La correcta implementación de la Ley Karin es hoy un elemento clave de la debida diligencia laboral en Chile, ya que su incumplimiento puede acarrear sanciones administrativas, daño reputacional y litigios complejos. Asimismo, ha generado un cambio cultural al interior de las organizaciones, con foco en la prevención de riesgos psicosociales y la promoción de ambientes de trabajo seguros y respetuosos, lo que ha derivado en un aumento significativo de denuncias e inspecciones por parte de la Dirección del Trabajo.


Adicionalmente, es indispensable considerar la regulación del término de la relación laboral, área de alta litigiosidad en Chile. El sistema contempla causales específicas de despido, con indemnizaciones que varían según la causal invocada y la antigüedad del trabajador. Invocar correctamente las causales y cumplir con las formalidades legales es esencial para evitar recargos indemnizatorios que pueden incrementar considerablemente los costos de término.


La Dirección del Trabajo cumple un rol protagónico como autoridad fiscalizadora, con amplias facultades para inspeccionar, sancionar y requerir información a las empresas. En la práctica, esto significa que las compañías que ingresan al mercado chileno deben operar con un estándar permanente de cumplimiento, no solo en materia documental, sino también operacional. La existencia de políticas internas, reglamentos de orden, higiene y seguridad, y procesos claros de recursos humanos no es solo recomendable, sino un requisito básico para operar correctamente.
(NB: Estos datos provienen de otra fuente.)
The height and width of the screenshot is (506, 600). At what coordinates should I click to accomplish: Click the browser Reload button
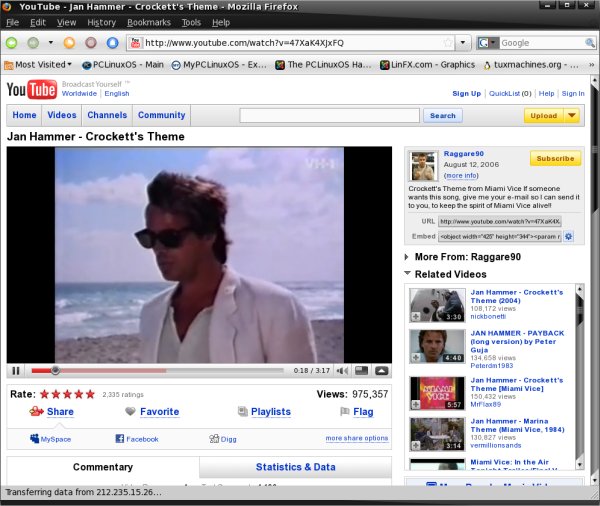69,43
Otro aspecto relevante se refiere a las nuevas tendencias en materia de trabajo, particularmente el teletrabajo y los modelos de trabajo híbrido. La normativa chilena regula expresamente estas modalidades, estableciendo derechos y obligaciones específicos, entre los que se incluyen el deber del empleador de proveer herramientas de trabajo, respetar los límites de la jornada laboral y garantizar condiciones de seguridad y salud. La correcta estructuración de estas modalidades es especialmente relevante para empresas extranjeras que buscan operar con equipos distribuidos o estructuras reducidas en sus etapas iniciales.


En este escenario, iniciar operaciones en Chile desde una perspectiva laboral requiere un enfoque estratégico que combine el cumplimiento normativo con la eficiencia organizacional, a fin de diseñar estructuras laborales sostenibles, alineadas con la regulación local y con las expectativas de un mercado cada vez más exigente.


Una planificación laboral adecuada desde el inicio no solo mitiga riesgos, sino que también genera ventajas competitivas, facilita la atracción y retención de talento, mejora el clima organizacional y fortalece la reputación corporativa.


En un entorno donde la fiscalización es activa y las regulaciones evolucionan con rapidez, la asesoría especializada en derecho laboral chileno es un factor clave para el éxito de cualquier proyecto de inversión.